The First Wives Club

Before watching the movie:

The First Wives Club.
Paramount Pictures 1996.

Before watching the movie:

I’m not sure what to expect, but this sounds like a scheming revenge story, which is interesting to see Goldie Hawn in. Midler and Keaton, I can easily picture them scheming, but Goldie Hawn seems to be known for more innocent roles.

This seems to have been popular enough to get a TV remake, but nobody really talks about it past a basic log line, so it’s hard to have preconceptions.

After watching the movie:

In the 60s, Annie, Elise, Brenda, and Cynthia graduated college as friends certain they were going to go on to successful lives. Twenty-five years later, Cynthia’s ex-husband, who gained his fortune through her connections, is remarrying with a much younger woman, and Cynthia jumps from her penthouse apartment balcony. Reunited at the funeral, Annie, Elise, and Brenda find they’re all in similar positions. Brenda’s electronics store mogul husband left her to raise their son alone without any support, Elise’s husband, a Hollywood producer who got to where he is through her acting career, is suing her for alimony, and Annie is separated and later finds that her husband is leaving her for the therapist they were both seeing separately. United in their mistreatment, the women rekindle their friendship as the First Wives Club, and plot to help each other get the dirt on their exes that will destroy them much like their men destroyed theirs.

I recall sometime in the late 90s or early 2000s, 20/20 did a piece on Goldie Hawn and used a clip from one of her more recent movies where she played an aging actress trying impotently to keep her youth through plastic surgery so her career can continue, and the line that always stuck with me was about how women past a certain age only get to play the rare “Miss Daisy”. This is the movie that was from. I think there’s more discussion of that problem with the industry now, if not much more done to combat it.

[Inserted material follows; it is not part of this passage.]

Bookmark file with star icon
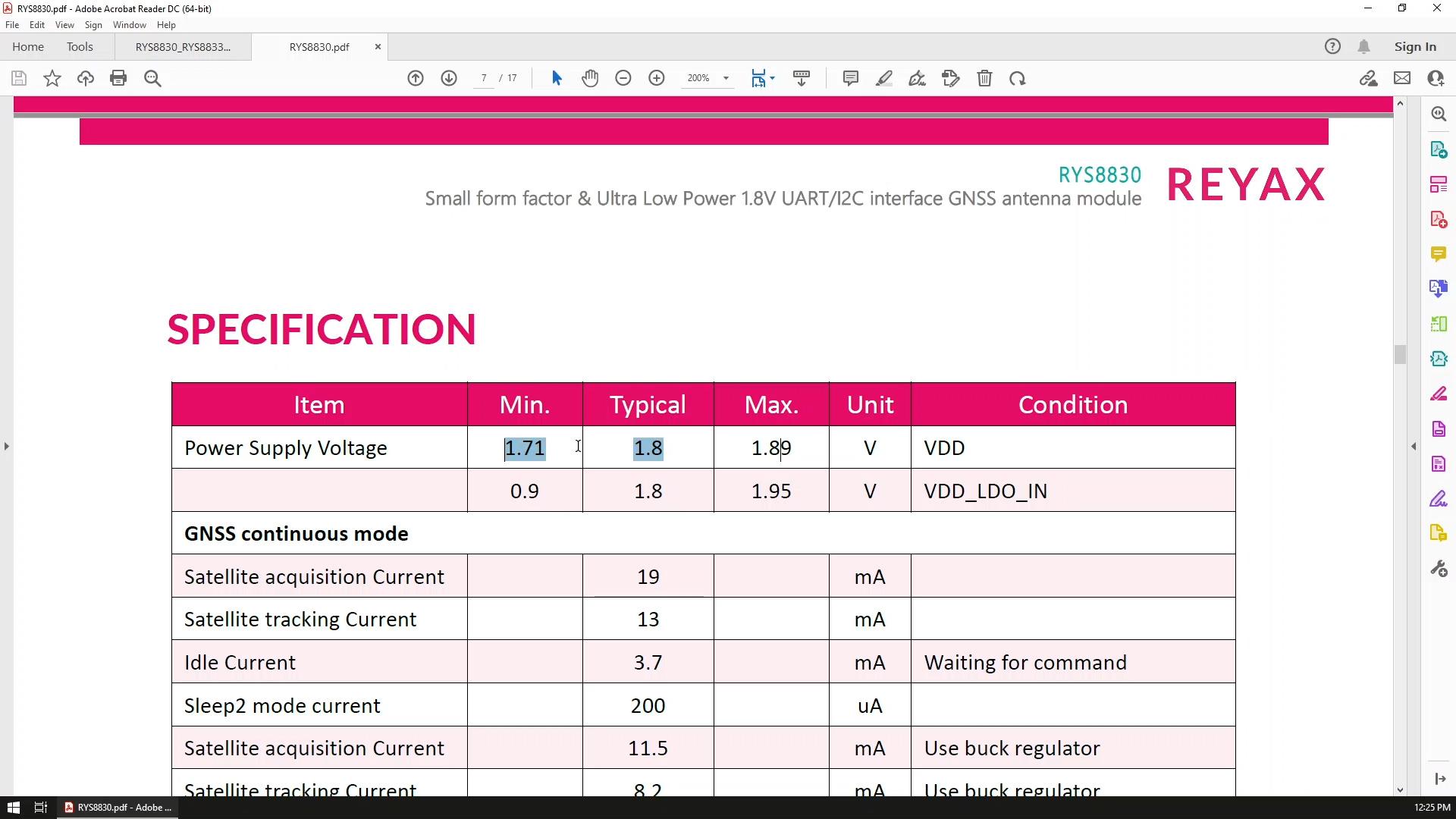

Awareness of the problem is a healthy first step, as long as there’s a next step.

It’s nice that all of the husbands are thoroughly sympathetic, though also none of them are outright villains. They just don’t see the effects of their actions as they go for what they want. There are a lot of stories where someone leaving their spouse for someone who makes them happier would be the hero (a spouse who is a plastic surgery obsessed actress trying to cling to relevance in particular could easily be an unsympathetic ex), and they all see themselves in that story, even though we very much do not.

There is a lot of ways “revenge” could go, and I think we get a lot of simple, basic revenge plans like “oh, you lost everything”, “oh, the one you wronged is doing even better than you”, “oh, you got murdered because nobody likes you”, but the vengeance orchestrated here feels very tailored to the men it’s exacted upon, and that makes it extremely satisfying when it gets pulled off. The way the ladies find to make it bigger than just revenge is simply the icing on the cake, and really more symbolic than cathartic.

Empowering, upbeat stories about older women don’t have much competition, so while there aren’t many standout moments, this movie stands out just by being a solidly build, fun movie on a subject that doesn’t have many solid, fun movies to stand beside. It even carries a bit of an argument that it should have more company. But while it doesn’t, it’s a great example for what could be.